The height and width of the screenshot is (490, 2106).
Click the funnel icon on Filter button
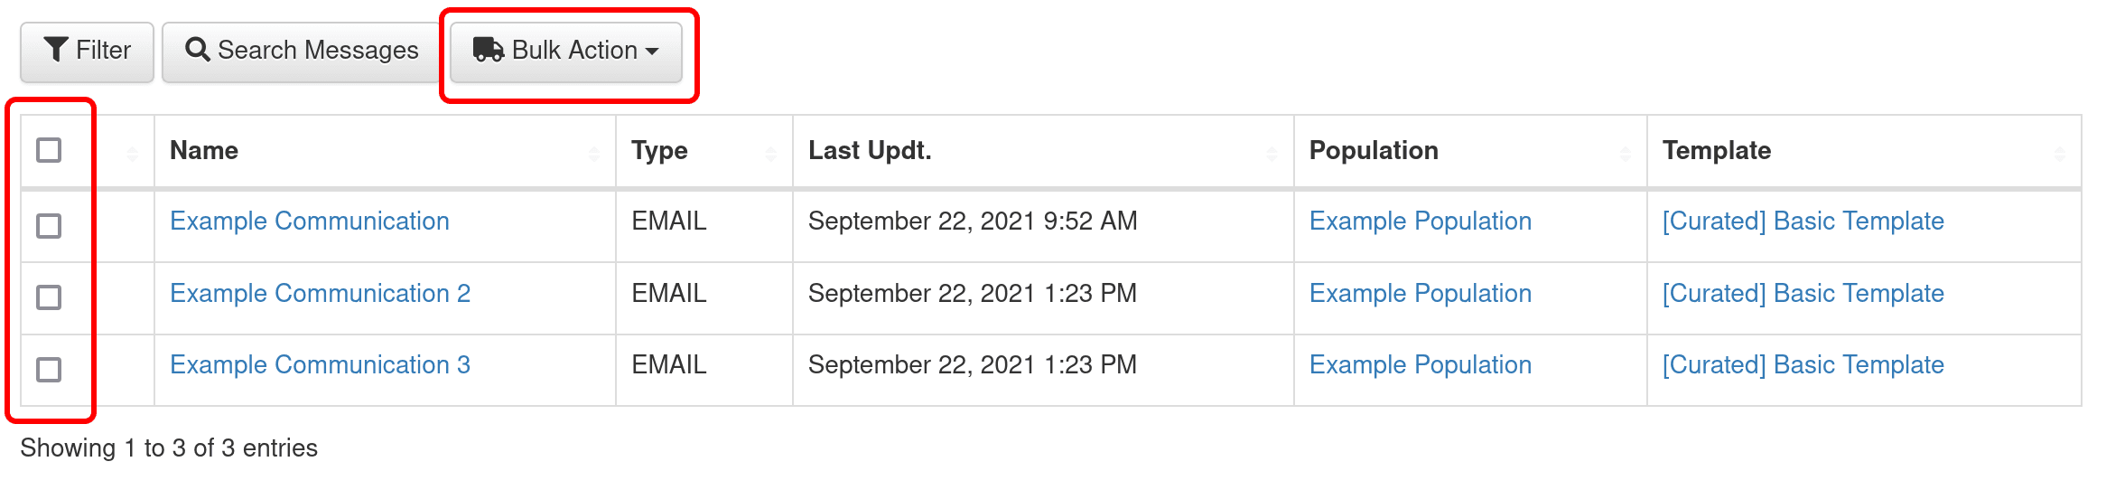(56, 50)
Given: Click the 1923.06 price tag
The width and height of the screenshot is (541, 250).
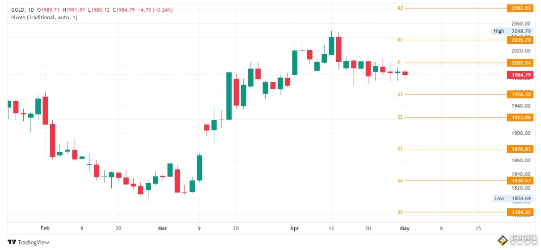Looking at the screenshot, I should 520,117.
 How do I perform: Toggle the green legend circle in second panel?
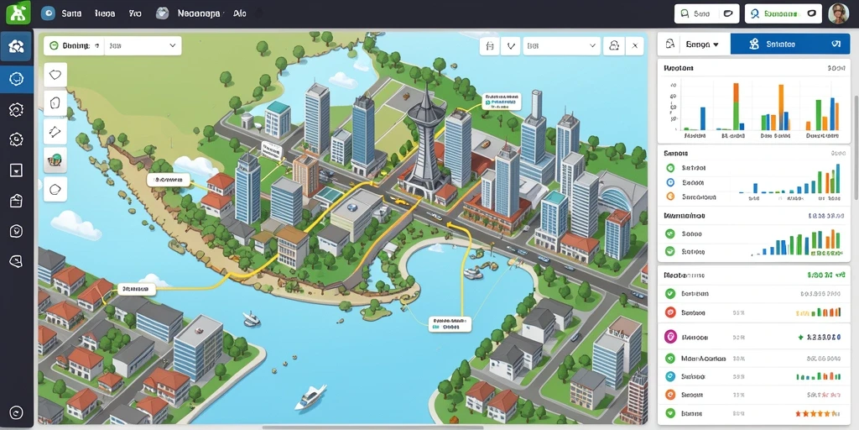tap(669, 168)
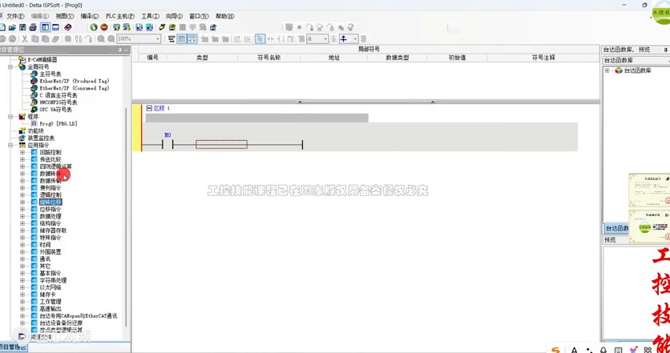Expand the 台达函数库 tree node
Screen dimensions: 670x353
(x=607, y=70)
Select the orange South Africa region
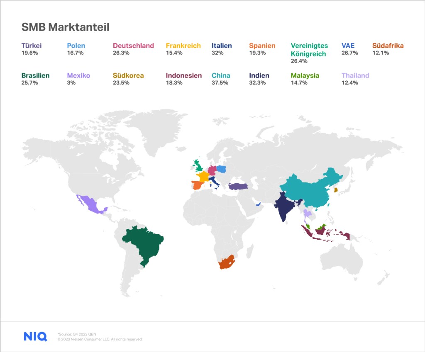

──────

Working down from the line with "Click the funnel icon on Filter button", copy each line exactly until the last line of the entries, which is also included. Omit the pictures.

Click the funnel icon on Filter button
(56, 50)
Given: Click the 1923.06 price tag
The width and height of the screenshot is (541, 250).
Looking at the screenshot, I should 520,117.
 How do I perform: Toggle the green legend circle in second panel?
tap(669, 168)
Expand the 台达函数库 tree node
Screen dimensions: 670x353
(x=607, y=70)
Select the orange South Africa region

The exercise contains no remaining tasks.